I am writing today because I need your help. I know that money is tight in this tough economy. If you do not feel God leading you to support me financially, I ask that you would still support me in prayer. In return for your help, I will be able to work in The Dream Project's headquarters helping to keep the “dream” alive.

My goal is to raise $2,400 per month and an additional $3,000 for my December trip to Mozambique. If you wish to support me financially please fill out the enclosed form. All donations are tax-deductible since The Dream Project is a registered 501 (c)3 organization.

Please let me know if you would like more information about The Dream Project, or visit our website www.thedream-project.org. You can also check for updates at www.amanda-nichols.blogspot.com. Thank you for your support!
TDP orphanage is in Pemba, the government has also given us 6 acres in Ponta D' Ouro.

Sink or Swim

Today was the start of my third full week at The Dream Project. The last two weeks have been full of meetings with Julie, volunteers and supporters of TDP. I've also done a lot of organizing, you can't tell though. Literally every time I would get one box put away Julie would show up with at least two if not three more boxes of stuff! I'm excited to make my way through all the stuff and find it a home... even if it is the trash =) Today I did find some cool painting from Mozambique, so I hope to get those up on the wall.
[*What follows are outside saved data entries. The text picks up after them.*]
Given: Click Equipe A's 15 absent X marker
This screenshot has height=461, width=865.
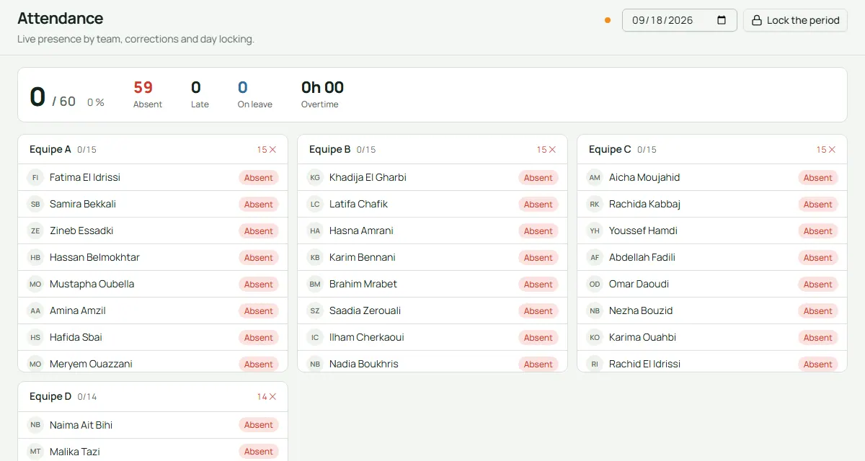Looking at the screenshot, I should 267,150.
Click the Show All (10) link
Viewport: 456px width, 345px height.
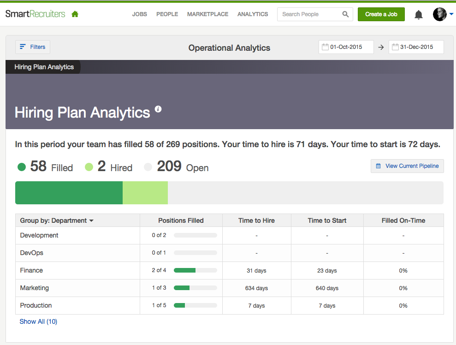pyautogui.click(x=38, y=321)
I think it was two weeks ago now, we had a volunteer meeting. It was a really exciting night. That night was all about brainstorming and where TDP was heading. One of our volunteers is going to start sharing in Small Groups about TDP and trying to get people to partner with the 2010 campaign (TDP is trying to get 2000 people to give $10 a month). He is so passionate about sharing with Small Groups... it was GREAT!! We also received two checks that night totaling a very unexpected $5,000!!!!
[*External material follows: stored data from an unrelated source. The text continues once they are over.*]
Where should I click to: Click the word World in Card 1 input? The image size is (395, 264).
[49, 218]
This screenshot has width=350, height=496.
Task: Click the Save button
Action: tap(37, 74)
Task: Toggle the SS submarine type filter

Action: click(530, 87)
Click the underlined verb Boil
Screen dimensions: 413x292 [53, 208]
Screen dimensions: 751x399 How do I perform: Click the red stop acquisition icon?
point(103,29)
Julie is on her way back to Mozambique. Good news is she can't bring any more boxes into the office, bad is she isn't just a phone call away. Well I guess she is, but I'm not sure how easy it is going to be to get a hold of her. I've been thinking of this day for a while and I am nervous but also very excited! It's time to stop talking about what I'll do once Julie is gone and do it.

I haven't had as much time to dig into my journal and share about the last year. I hope to be able to pull out some stories still, but if you want to hear more feel free to ask.

As always thanks for reading.

Amanda
The Dream Project's U.S. Headqarters



Usually I would say that if you have time to clean at work, you must not have enough to do, but this is just insanity!

Tuesday, August 10, 2010

Journal Entry 3.4.09

I found my journal tonight. I don't write as often as I would like only a few times a year. I always find it interesting to read back over what was filling my thoughts. I think it will help you to really see my journey, so I'm going to post some of what I have written. Not necessarily word for word but along those lines:

3.4.09
Last Tuesday at BOL (Balsamo Olson & Lewis, the architecture firm) we all got called into the conference room, and told that the place was going 'barebones' and that the rest of us would be on 'furlow.' So as of this Monday I am jobless. I'm actually ok with it. I feel like God is definitely at work in this situation and it's time for me to find something I am truly passionate about.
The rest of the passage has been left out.